--- Start of Page text ---

Most network providers want to gain as much so-called contiguous spectrum as possible — that is, blocks of 5 or 10Mhz that are right next to one another, so they can form singular large blocks of up to 20Mhz at one time. The wider a channel, the faster that connection can perform; current smartphones, under the latest Category 6 LTE specification, can achieve speeds of up to 300Mbps with the right combination. But the most recent devices, like the Samsung Galaxy S7, can access Category 9 LTE, which is capable of speeds up to 450Mbps using tri-carrier aggregation (see below).

The problem with contiguous spectrum is that it is relatively uncommon, especially in Canada. While Rogers does own large swaths of contiguous AWS and 2500Mhz spectrum, Bell and Telus have been forced to use another method to achieve LTE-Advanced speeds.

Carrier Aggregation

Today, most carriers achieve incredibly high LTE speeds using carrier aggregation. Think of carrier aggregation as a bowl that is trying to fill with candy as quickly as possible. If you only have one pair of hands digging into the candy packet, it can only gain so quickly. But with three pairs of hands, each dipping into the packet at varying times and speeds, the bowl can be filled in no time.

--- End of Page text ---

## Written request 1:
According to the passage on LTE spectrum, what top speed can Category 9 LTE reach?
## Written request 2:
Decide whether each statement agrees with the passage on LTE spectrum, answering yes or no and quoting the words that settle it: (a) Rogers owns large amounts of contiguous AWS and 2500Mhz spectrum. (b) Contiguous spectrum is common in Canada. (c) Under Category 6 LTE, smartphones can reach speeds of up to 450Mbps.
## Written request 3:
Carry the passage on LTE spectrum forward from its final sentence.

--- Start of Data excerpt ---

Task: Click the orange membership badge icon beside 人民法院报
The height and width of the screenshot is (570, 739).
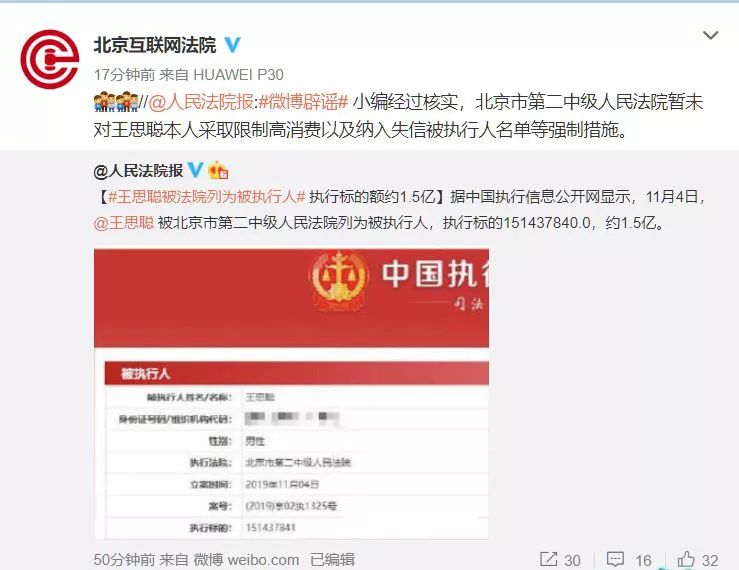Action: pos(218,170)
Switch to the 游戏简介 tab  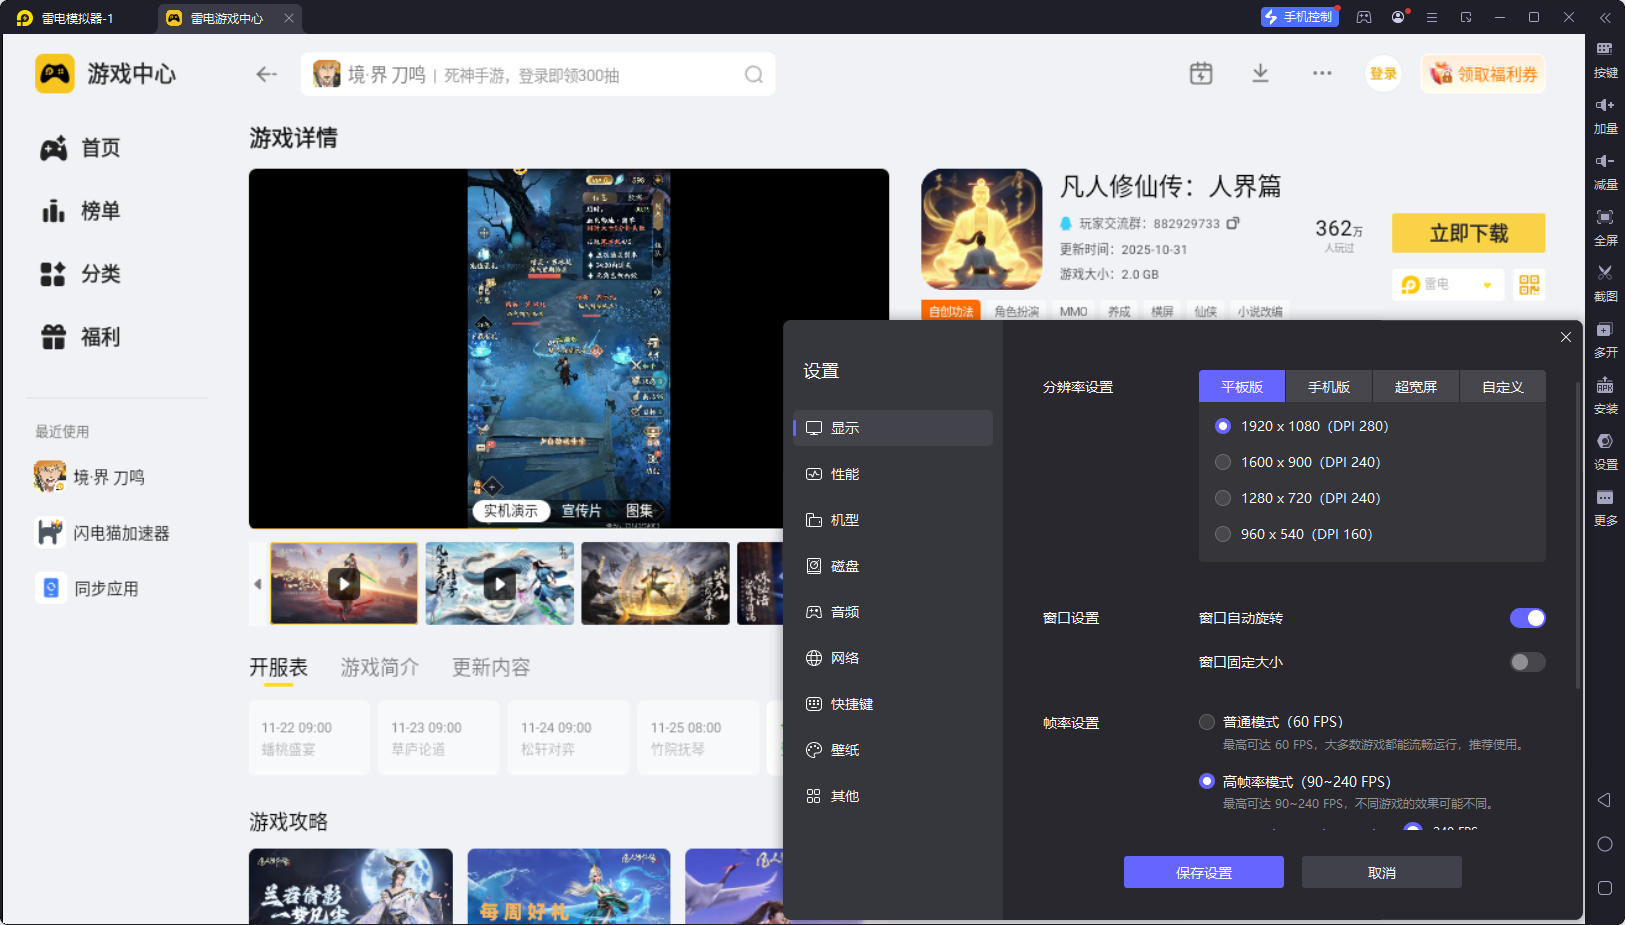[x=378, y=667]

--- End of Data excerpt ---

## Right answer 1:
Up to 450Mbps, using tri-carrier aggregation.

## Right answer 2:
(a) Yes: "Rogers does own large swaths of contiguous AWS and 2500Mhz spectrum."
(b) No: "it is relatively uncommon, especially in Canada."
(c) No: "can achieve speeds of up to 300Mbps with the right combination."

## Right answer 3:
At its core, carrier aggregation combines spectrum from various frequencies. In Canada, most carriers achieve high LTE speeds with dual-carrier aggregation, which combines two frequencies, normally one high and one low. A common combination is 700Mhz and AWS, used most often by Rogers.

But Bell and Telus have achieved triple carrier aggregation, which combines three channels. The most common combination that I've experienced is Band 2 (1900Mhz), Band 4 (AWS) and Band 17 (700Mhz). Combining 20Mhz, 10Mhz, and 15Mhz of the aforementioned bands gives us 45Mhz to work with, resulting in potential download speeds of 335Mbps.

VoLTE

At its core, VoLTE, or Voice over LTE, moves the voice call from slower, lower-bandwidth 3G networks to the same IP-based network used to transmit data. This results in much better voice quality with less compression; faster call connections, from seven seconds to under two; and the ability to retain an LTE connection while on a call, for faster browsing. The standard also supports video calls, though very few phones actually have that native ability.

Of all the Canadian networks, Rogers, Bell and Telus have rolled out Voice Over LTE to some extent, with an expanding footprint and device portfolio every few months. Because Rogers began its rollout first, it currently has the highest number of supported devices.

The future of LTE in Canada

Canadian carriers have traditionally been early adopters of new wireless technology, such as LTE-Advanced and VoLTE. While Rogers, Telus and Bell claim that their LTE networks are approaching the 97-plus percent coverage of their existing 3G HSPA+ networks, there is one company many Canadians are hoping will bring down the cost of monthly cellphone ownership, that has yet to launch its LTE network.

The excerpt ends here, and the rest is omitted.